Extrait:
┌──
Reste que ces films a priori populaires ne touchent pas un public très large de ce côté de l’Atlantique. Peut-être en raison d’un humour jugé « trop américain » ? Ou de leur format et de leur rythme mine de rien assez inhabituels ? Mystère. Même si l’on espère de tout cœur le contraire, il y a malheureusement fort à parier que ce n’est pas avec Funny People, étrange jeu de massacres, qu’Apatow élargira son audience hexagonale. Mais les pourfendeurs de conventions et de morale, à moins d’être d’une mauvaise foi absolue, devront admettre que le film est loin d’en être prisonnier. Et s’il est des esprits chagrins et schématiques pour faire remarquer qu’à la fin, la femme adultère réintègre le foyer familial, sans relever ni l’amertume de sa décision, ni l’amour profond qu’elle éprouve pour ses filles, ni l’échec annoncé d’une nouvelle chance avec son ex, s’ils ne veulent y voir que le conformisme, ma foi tant pis pour eux, ils passeront à côté d’un film tremblant, d’une évidente singularité.
Trop évidente ? On en viendrait presque, en effet, à soupçonner Apatow de chercher par tous les moyens une forme de respectabilité (le fameux « film de la maturité ») : remplaçant les chefs op très ligne claire de ses films antérieurs par le roi du contrejour poudreux Janusz Kaminski, délaissant l’humilité farceuse des comédies de freaks and geeks au profit d’un ambitieux dévoilement de l’envers du décor des travailleurs du rire, il a tout l’air de vouloir être pris au sérieux. Eh bien soit. Vu la manière dont il s’y prend (gonflée) et le résultat qu’il obtient (saisissant), on aurait tort de se cantonner au procès d’intention.
└──
Données fournies:
┌──
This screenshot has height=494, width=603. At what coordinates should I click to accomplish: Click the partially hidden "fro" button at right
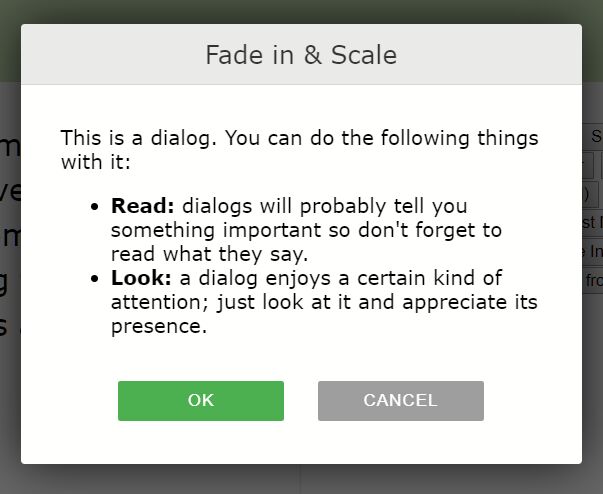tap(592, 281)

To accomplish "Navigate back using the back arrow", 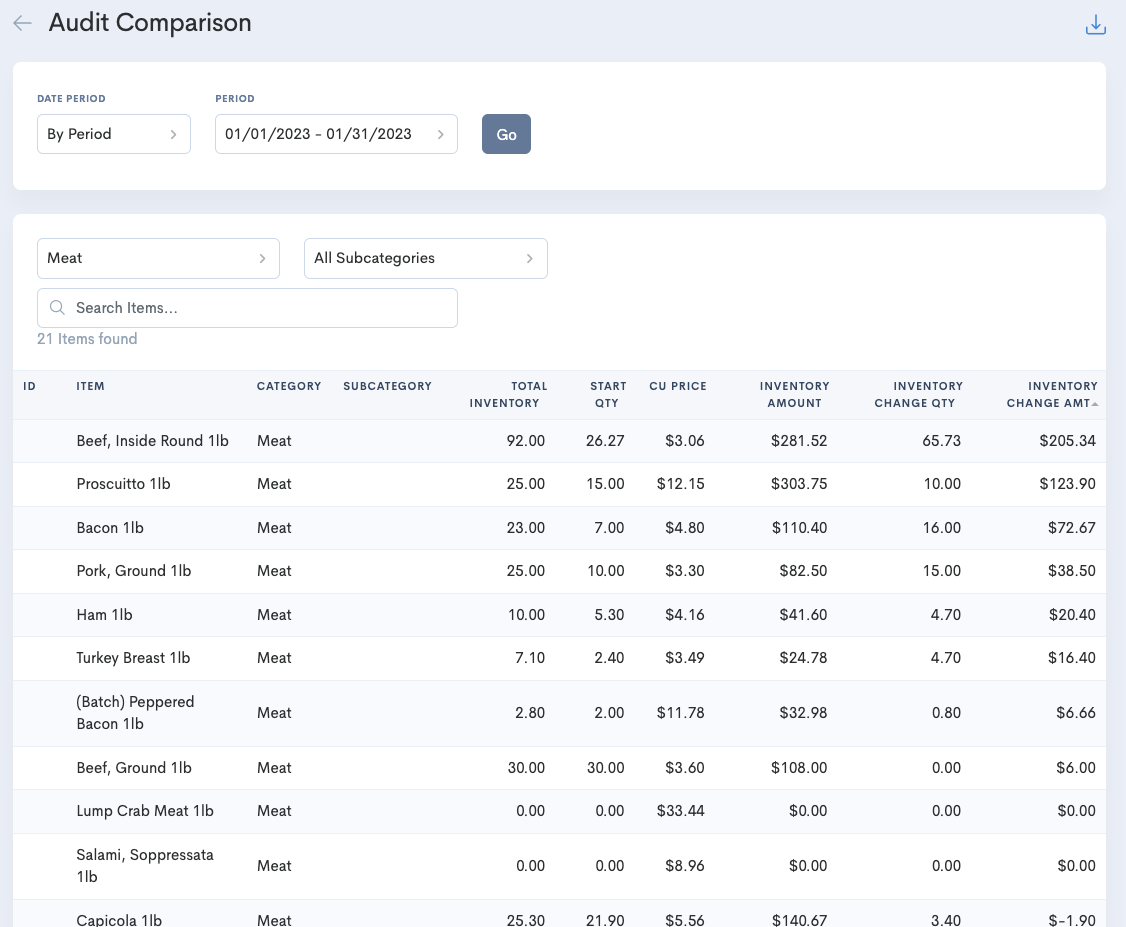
└──
Consignes:
1. Répondez à ces questions d'après l'extrait.
(a) Quel film d'Apatow l'extrait qualifie-t-il d'« étrange jeu de massacres » ?
(b) Quel chef opérateur Apatow a-t-il choisi pour ce film ?
(c) Que fait la femme adultère à la fin du film ?
2. Selon l'extrait, quels éléments les « esprits chagrins et schématiques » omettent-ils de relever au sujet de la femme adultère ? Énumérez-les tous.
3. D'après l'extrait, pourquoi pourrait-on soupçonner Apatow de rechercher une forme de respectabilité ?
Les données proviennent d'une source distincte de l'extrait.

Réponses:
1.
(a) Funny People.
(b) Janusz Kaminski.
(c) Elle réintègre le foyer familial.

2.
- L'amertume de sa décision
- L'amour profond qu'elle éprouve pour ses filles
- L'échec annoncé d'une nouvelle chance avec son ex

3. Apatow a remplacé les chefs opérateurs « très ligne claire » de ses films antérieurs par Janusz Kaminski, « roi du contrejour poudreux ». Il a aussi délaissé l'humilité farceuse des comédies de freaks and geeks au profit d'un ambitieux dévoilement de l'envers du décor des travailleurs du rire.